[Toybox] [PATCH] tail fixes

Tue Sep 17 12:44:05 PDT 2013

Rob Landley wrote:
> Catching up on email while waiting at the airport. (Ohio Linuxfest!)
> 
> On 09/06/2013 04:48:10 PM, Felix Janda wrote:
> > Rob Landley wrote:
> > > What The Hurd implements is not. Those religious fanatics are simply
> > > not relevant, except sometimes as a warning of what _not_ to do.
> > 
> > I just wanted to mention this. It means that we have some more freedom
> > in the implementation.
> 
> I've since done a checkin that obsoletes most of the analysis here, but  
> there were a few other topics...

Yeah, it seems so.

> > > pos was a ssize_t because lseek() can return failure, now you've  
> > made
> > > it a size_t which can't be negative. (Do you have something against
> > > signed numbers?)
> > 
> > It can't be negative. But it can be -1.
> 
> Uh-huh.

Just some magic value. (Ok, if sizeof(size_t) < sizeof(int), there is
a problem with this.)

> > But actually we should use
> > an off_t for pos. One might be curious about the end of a 8GB file
> > in a 32bit system.
> 
> Is ssize_t not sufficient? (That's what the lseek version is using for  
> pos. The non-lseek version isn't particularly keeping track of pos  
> after grabbing enough characters and lines.)

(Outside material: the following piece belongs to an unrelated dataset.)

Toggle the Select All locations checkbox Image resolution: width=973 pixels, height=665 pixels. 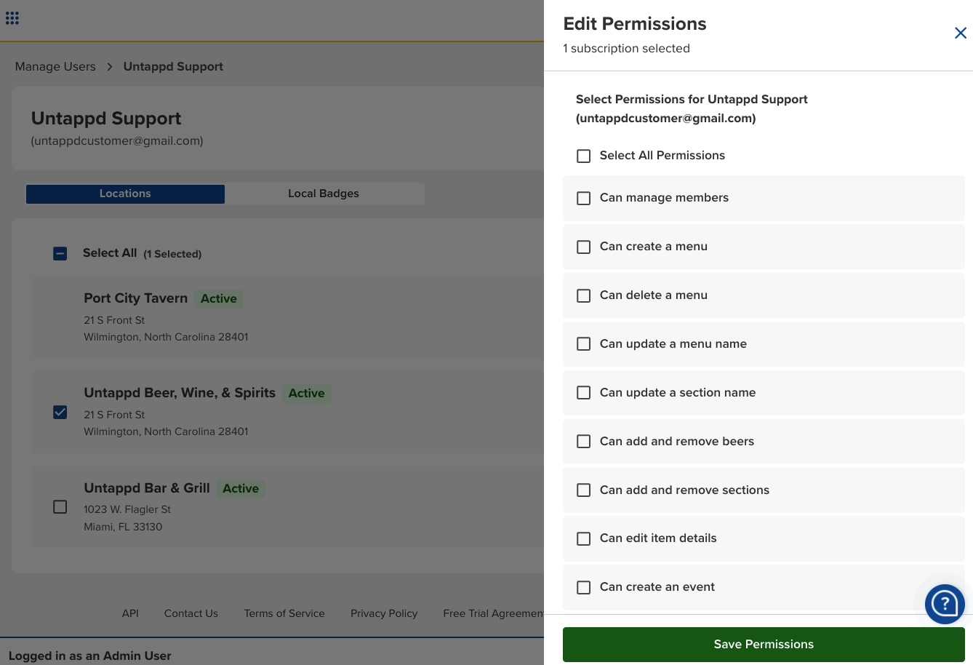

In my particular example obviously not. The return value of lseek will
be truncated and we will output stuff from somewhere in the file but
not at its end.

> Also, the argument parsing logic is using "long" for the numbers we  
> input. This means a 32 bit system can't accept a -c larger than 2 gigs.  
> (Known limitation, didn't want to complicate the code to cope with 32  
> bit systems when everything and its dog has 64 bit variants these days,  
> and the year 2038 problem is going to flush out the remaining 32-bit  
> systems in 25 years. Support them, yes. Make them handle large numbers  
> in all cases, not necessarily.)
> 
> (The real hiccup with argument parsing is that  
> sizeof(long)==sizeof(pointer) so I allocate pointer sized slots at the  
> start of GLOBALS() to save arguments into. I can jump through hoops to  
> get around that, but the simple approach is to wait for the switch to  
> 64 bit arm.)

Thanks for mentioning this known limitation. Someone commented on
fallocate on github. It should also use off_t but the argparsing logic can't
handle it anyway. There might be some reasons to create large files with
this toy on 32bit systems.

atolx() seems to have pretty undefined behavior with large numbers?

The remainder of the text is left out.